# [Rows of pointing data]
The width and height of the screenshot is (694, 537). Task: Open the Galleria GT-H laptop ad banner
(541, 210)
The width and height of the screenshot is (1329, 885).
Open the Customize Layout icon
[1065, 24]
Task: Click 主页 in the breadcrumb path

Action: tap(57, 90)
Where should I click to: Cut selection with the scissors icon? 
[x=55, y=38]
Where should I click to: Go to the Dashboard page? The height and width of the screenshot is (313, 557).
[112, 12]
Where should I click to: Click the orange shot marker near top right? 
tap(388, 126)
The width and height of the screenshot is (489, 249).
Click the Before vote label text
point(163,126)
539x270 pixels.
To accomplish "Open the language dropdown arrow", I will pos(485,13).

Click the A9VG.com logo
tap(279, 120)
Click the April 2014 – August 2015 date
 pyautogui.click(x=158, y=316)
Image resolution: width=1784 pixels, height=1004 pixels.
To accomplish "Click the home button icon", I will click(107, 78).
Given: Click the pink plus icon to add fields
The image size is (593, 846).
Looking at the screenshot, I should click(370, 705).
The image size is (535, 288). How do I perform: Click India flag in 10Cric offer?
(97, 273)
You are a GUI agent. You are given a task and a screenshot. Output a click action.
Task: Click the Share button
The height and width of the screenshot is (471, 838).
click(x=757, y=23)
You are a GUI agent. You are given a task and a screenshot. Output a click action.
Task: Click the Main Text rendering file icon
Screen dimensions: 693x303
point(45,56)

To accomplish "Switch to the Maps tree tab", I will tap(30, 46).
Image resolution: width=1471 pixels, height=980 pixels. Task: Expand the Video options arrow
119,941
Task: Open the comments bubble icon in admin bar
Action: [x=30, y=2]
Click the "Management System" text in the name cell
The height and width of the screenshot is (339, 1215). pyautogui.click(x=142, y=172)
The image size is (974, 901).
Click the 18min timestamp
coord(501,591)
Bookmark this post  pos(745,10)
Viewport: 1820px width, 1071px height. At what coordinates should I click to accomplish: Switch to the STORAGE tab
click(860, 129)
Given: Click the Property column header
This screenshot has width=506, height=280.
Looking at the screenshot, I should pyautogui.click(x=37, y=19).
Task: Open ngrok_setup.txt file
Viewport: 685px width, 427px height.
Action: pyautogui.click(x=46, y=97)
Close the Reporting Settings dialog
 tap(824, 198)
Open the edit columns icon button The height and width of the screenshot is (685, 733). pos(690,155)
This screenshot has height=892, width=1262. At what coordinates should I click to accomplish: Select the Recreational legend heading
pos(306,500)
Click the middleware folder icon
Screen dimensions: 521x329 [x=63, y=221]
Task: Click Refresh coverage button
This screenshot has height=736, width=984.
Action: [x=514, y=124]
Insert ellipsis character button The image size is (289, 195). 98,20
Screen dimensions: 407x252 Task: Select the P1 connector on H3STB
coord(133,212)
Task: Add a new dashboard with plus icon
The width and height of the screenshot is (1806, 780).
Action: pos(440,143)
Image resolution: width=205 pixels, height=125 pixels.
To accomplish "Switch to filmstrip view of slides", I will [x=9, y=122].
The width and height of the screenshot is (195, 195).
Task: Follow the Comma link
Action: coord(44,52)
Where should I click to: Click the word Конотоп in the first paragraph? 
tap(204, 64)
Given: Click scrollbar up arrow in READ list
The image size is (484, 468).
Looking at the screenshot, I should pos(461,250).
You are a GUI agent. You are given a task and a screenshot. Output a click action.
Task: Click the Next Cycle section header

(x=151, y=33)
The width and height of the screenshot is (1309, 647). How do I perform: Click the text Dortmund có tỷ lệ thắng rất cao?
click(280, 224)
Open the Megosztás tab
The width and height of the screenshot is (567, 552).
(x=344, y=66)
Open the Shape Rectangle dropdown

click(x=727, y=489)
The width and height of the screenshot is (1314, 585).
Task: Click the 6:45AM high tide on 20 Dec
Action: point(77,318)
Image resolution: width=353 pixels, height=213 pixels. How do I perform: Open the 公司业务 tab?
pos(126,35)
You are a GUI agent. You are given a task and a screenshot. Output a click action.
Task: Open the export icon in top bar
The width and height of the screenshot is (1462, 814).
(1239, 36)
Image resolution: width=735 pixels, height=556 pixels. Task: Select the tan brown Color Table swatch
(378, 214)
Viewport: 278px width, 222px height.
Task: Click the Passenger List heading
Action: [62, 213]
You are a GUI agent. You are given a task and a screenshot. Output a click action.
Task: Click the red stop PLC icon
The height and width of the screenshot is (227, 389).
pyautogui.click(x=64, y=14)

# [Stated goal]
Rewrite the listing above, replacing "GUI agent" with "screen assistant" wherever it occurs and leaving everything else unchanged.

# [The solution]
The width and height of the screenshot is (694, 537). Task: Open the Galleria GT-H laptop ad banner
(541, 210)
The width and height of the screenshot is (1329, 885).
Open the Customize Layout icon
[1065, 24]
Task: Click 主页 in the breadcrumb path

Action: tap(57, 90)
Where should I click to: Cut selection with the scissors icon? 
[x=55, y=38]
Where should I click to: Go to the Dashboard page? The height and width of the screenshot is (313, 557).
[112, 12]
Where should I click to: Click the orange shot marker near top right? 
tap(388, 126)
The width and height of the screenshot is (489, 249).
Click the Before vote label text
point(163,126)
539x270 pixels.
To accomplish "Open the language dropdown arrow", I will pos(485,13).

Click the A9VG.com logo
tap(279, 120)
Click the April 2014 – August 2015 date
 pyautogui.click(x=158, y=316)
Image resolution: width=1784 pixels, height=1004 pixels.
To accomplish "Click the home button icon", I will click(107, 78).
Given: Click the pink plus icon to add fields
The image size is (593, 846).
Looking at the screenshot, I should click(370, 705).
The image size is (535, 288). How do I perform: Click India flag in 10Cric offer?
(97, 273)
You are a screen assistant. You are given a task and a screenshot. Output a click action.
Task: Click the Share button
The height and width of the screenshot is (471, 838).
click(x=757, y=23)
You are a screen assistant. You are given a task and a screenshot. Output a click action.
Task: Click the Main Text rendering file icon
Screen dimensions: 693x303
point(45,56)

To accomplish "Switch to the Maps tree tab", I will tap(30, 46).
Image resolution: width=1471 pixels, height=980 pixels. Task: Expand the Video options arrow
119,941
Task: Open the comments bubble icon in admin bar
Action: [x=30, y=2]
Click the "Management System" text in the name cell
The height and width of the screenshot is (339, 1215). pyautogui.click(x=142, y=172)
The image size is (974, 901).
Click the 18min timestamp
coord(501,591)
Bookmark this post  pos(745,10)
Viewport: 1820px width, 1071px height. At what coordinates should I click to accomplish: Switch to the STORAGE tab
click(860, 129)
Given: Click the Property column header
This screenshot has width=506, height=280.
Looking at the screenshot, I should pyautogui.click(x=37, y=19).
Task: Open ngrok_setup.txt file
Viewport: 685px width, 427px height.
Action: pyautogui.click(x=46, y=97)
Close the Reporting Settings dialog
 tap(824, 198)
Open the edit columns icon button The height and width of the screenshot is (685, 733). pos(690,155)
This screenshot has height=892, width=1262. At what coordinates should I click to accomplish: Select the Recreational legend heading
pos(306,500)
Click the middleware folder icon
Screen dimensions: 521x329 [x=63, y=221]
Task: Click Refresh coverage button
This screenshot has height=736, width=984.
Action: [x=514, y=124]
Insert ellipsis character button The image size is (289, 195). 98,20
Screen dimensions: 407x252 Task: Select the P1 connector on H3STB
coord(133,212)
Task: Add a new dashboard with plus icon
The width and height of the screenshot is (1806, 780).
Action: pos(440,143)
Image resolution: width=205 pixels, height=125 pixels.
To accomplish "Switch to filmstrip view of slides", I will [x=9, y=122].
The width and height of the screenshot is (195, 195).
Task: Follow the Comma link
Action: coord(44,52)
Where should I click to: Click the word Конотоп in the first paragraph? 
tap(204, 64)
Given: Click scrollbar up arrow in READ list
The image size is (484, 468).
Looking at the screenshot, I should pos(461,250).
You are a screen assistant. You are given a task and a screenshot. Output a click action.
Task: Click the Next Cycle section header

(x=151, y=33)
The width and height of the screenshot is (1309, 647). How do I perform: Click the text Dortmund có tỷ lệ thắng rất cao?
click(280, 224)
Open the Megosztás tab
The width and height of the screenshot is (567, 552).
(x=344, y=66)
Open the Shape Rectangle dropdown

click(x=727, y=489)
The width and height of the screenshot is (1314, 585).
Task: Click the 6:45AM high tide on 20 Dec
Action: point(77,318)
Image resolution: width=353 pixels, height=213 pixels. How do I perform: Open the 公司业务 tab?
pos(126,35)
You are a screen assistant. You are given a task and a screenshot. Output a click action.
Task: Open the export icon in top bar
The width and height of the screenshot is (1462, 814).
(1239, 36)
Image resolution: width=735 pixels, height=556 pixels. Task: Select the tan brown Color Table swatch
(378, 214)
Viewport: 278px width, 222px height.
Task: Click the Passenger List heading
Action: [62, 213]
You are a screen assistant. You are given a task and a screenshot. Output a click action.
Task: Click the red stop PLC icon
The height and width of the screenshot is (227, 389).
pyautogui.click(x=64, y=14)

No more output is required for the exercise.